The House proposal, H.R. 1846, would increase the current federal gasoline tax of 18.4 cents per gallon and the diesel tax of 24.4 cents by linking them to inflation since 1993, the last time the taxes were raised. The higher taxes would take effect on Jan. 1, 2016.

The bill's sponsors said the new rate of approximately 30 cents per gallon of gasoline and 40 cents for diesel would generate an additional $27.5 billion over the next 18 months, or enough revenue to keep federal transportation funding at current levels.

The gasoline tax bill is sponsored by Reps. Jim Renacci, D-Ohio, Bill Pascrell, D-N.J., Reid Ribble, R-Wis., and Dan Lipinski, D-Ill.

"We need to act now to fix the broken system," the four lawmakers said.

The House plan would provide an advance of $11 billion from the general fund to keep the HTF solvent through the end of fiscal 2015. The transfer would be repaid from the additional revenues generated by the fuels tax increases.

A bipartisan, bicameral transportation commission would be created to develop a more permanent solution to the HTF's fiscal woes, Pascrell said. If lawmakers do not adopt the panel's funding recommendation within three years, another inflation-linked tax increase would be mandated.

Congress has relied on short-term extensions and more than $60 billion of general fund transfers since 2008 to keep the HTF functional "and the result is we have a transportation trust fund that will be empty in two months," he said.

"No one has the guts to do something about this," Pascrell said.

The current transportation funding law providing a short-term fix of the HTF's solvency will expire May 31.

Without a permanent solution, Congress will be forced back into a cycle of temporary patches to the HTF, Pascrell said.

"I think that would not be good," he said. "It creates greater anxieties about what are you going to do down the road when the money runs out."

The repatriation proposal, S. 981, by Sen. Rand Paul, R-Ky., a candidate for the Republican presidential nomination in 2016, and Sen.

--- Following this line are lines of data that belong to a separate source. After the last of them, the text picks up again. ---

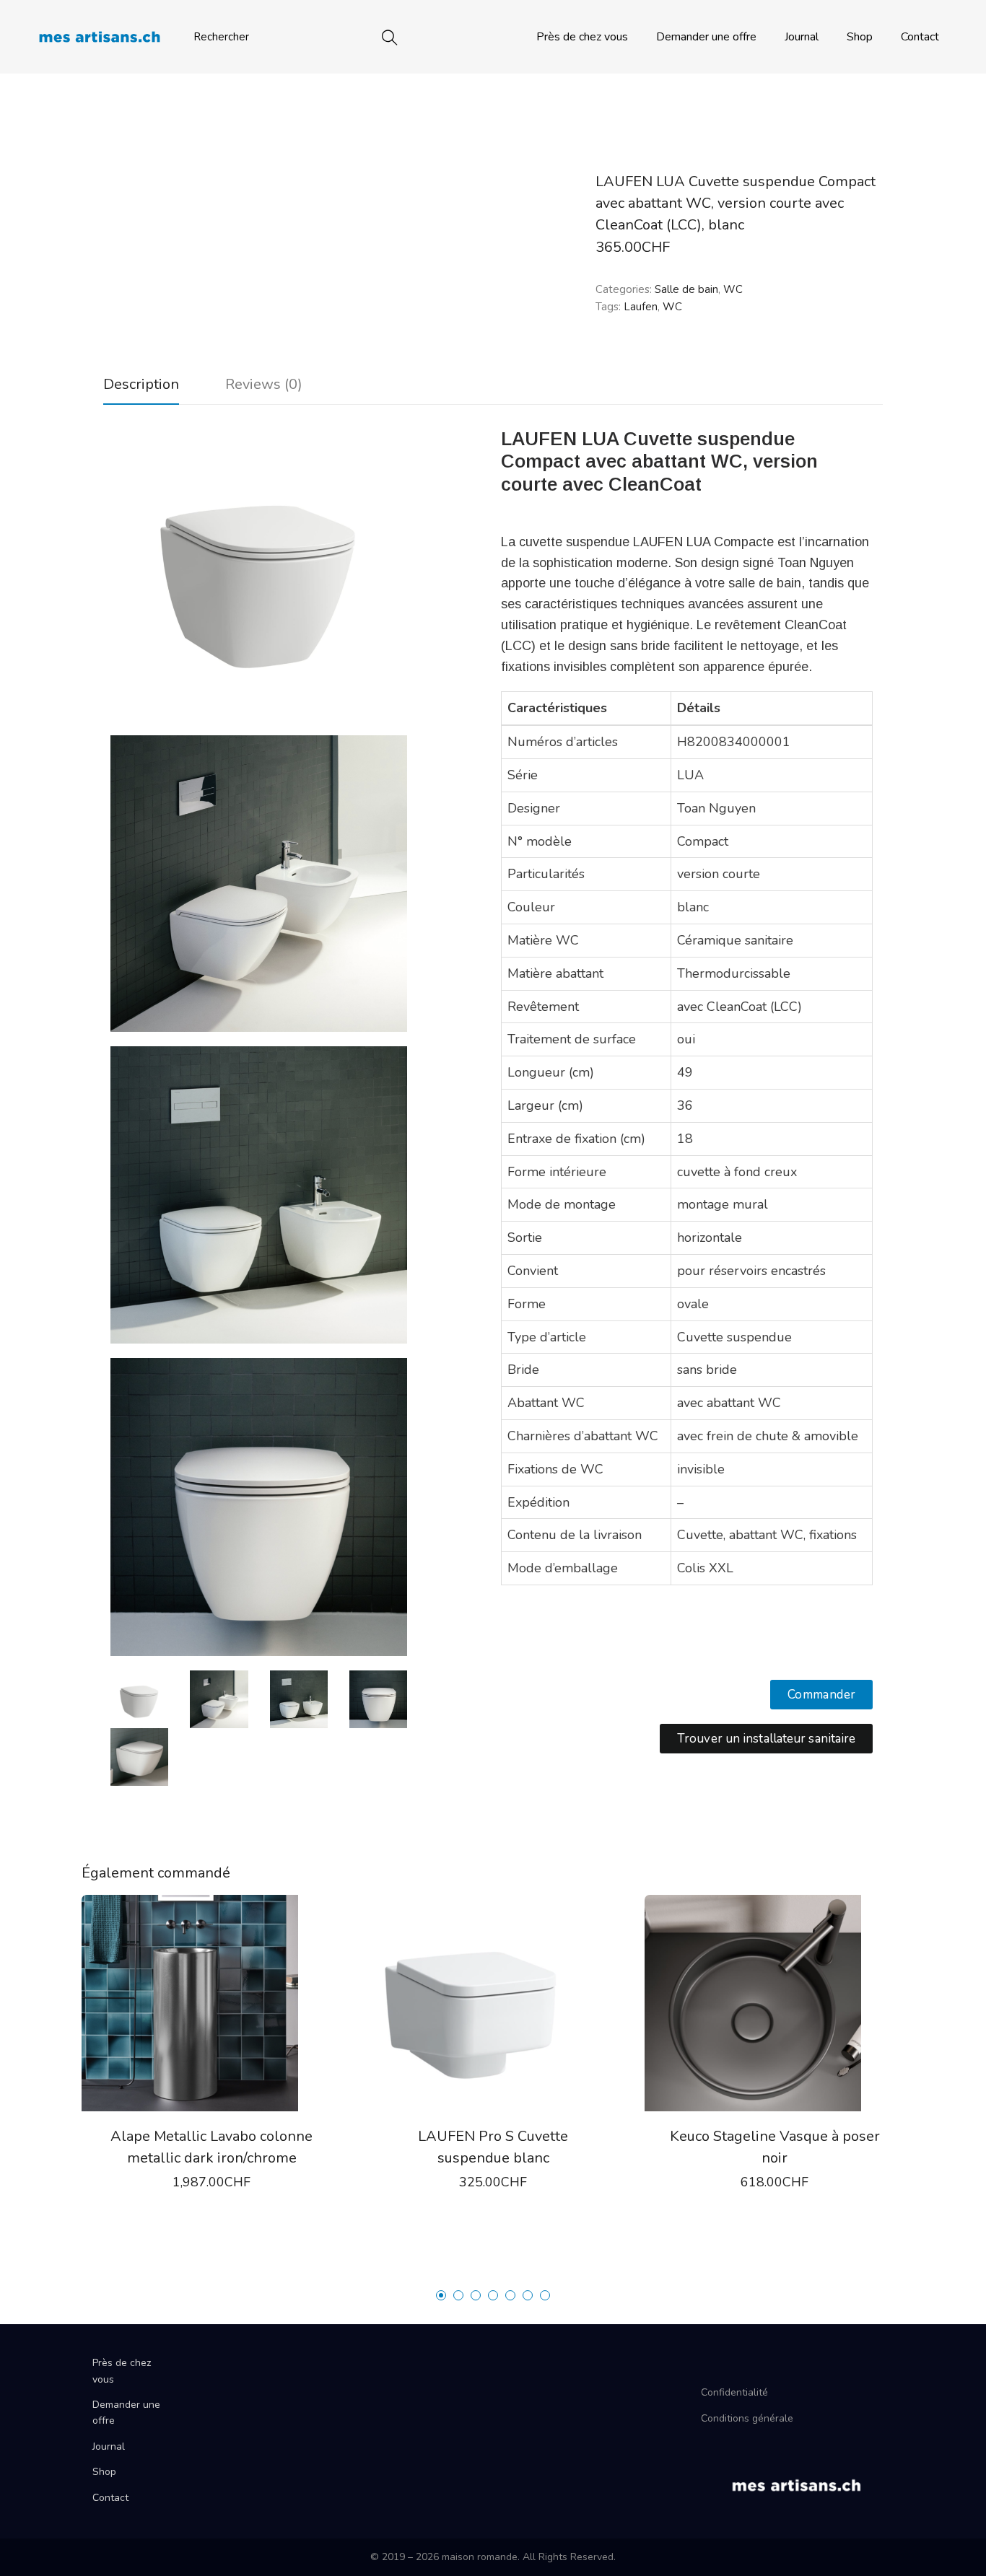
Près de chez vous (582, 37)
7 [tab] (545, 2295)
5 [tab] (510, 2295)
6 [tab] (527, 2295)
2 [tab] (458, 2295)
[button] (821, 1694)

Barbara Boxer, D-Calif., who is not seeking reelection next year, would offer U.S. corporations a 6.5% tax on overseas profits that are returned voluntarily. The repatriated revenue would be deposited in the HTF.

Companies would have five years to bring in the profits, but must begin in the first year.

Paul said the Invest in Transportation Act of 2015 is a "fiscally responsible approach to providing the necessary resources to correct the shortfalls" in the HTF, the main source of federal highway and transit grants.

"Our nation's highways and bridges are in desperate need of repair and demand our immediate attention," he said.

The repatriation proposal would boost the economy and provide additional revenue for the HTF by "bringing back hundreds of billions of American dollars currently sitting offshore back to America," Boxer said.

A Boxer spokesman said a revenue estimate from the repatriation proposal will not be available until the Joint Committee on Taxation scores the text of the proposed legislation.

The Congressional Budget Office's latest long-term projection puts the annual HTF revenue shortfall at $13 billion in fiscal 2016, $14 billion in each of fiscal 2017 and 2018, and $15 billion by fiscal 2019. Revenues dedicated to the HTF in fiscal 2015 are expected to total $39.6 billion with expenditures of $53.9 billion.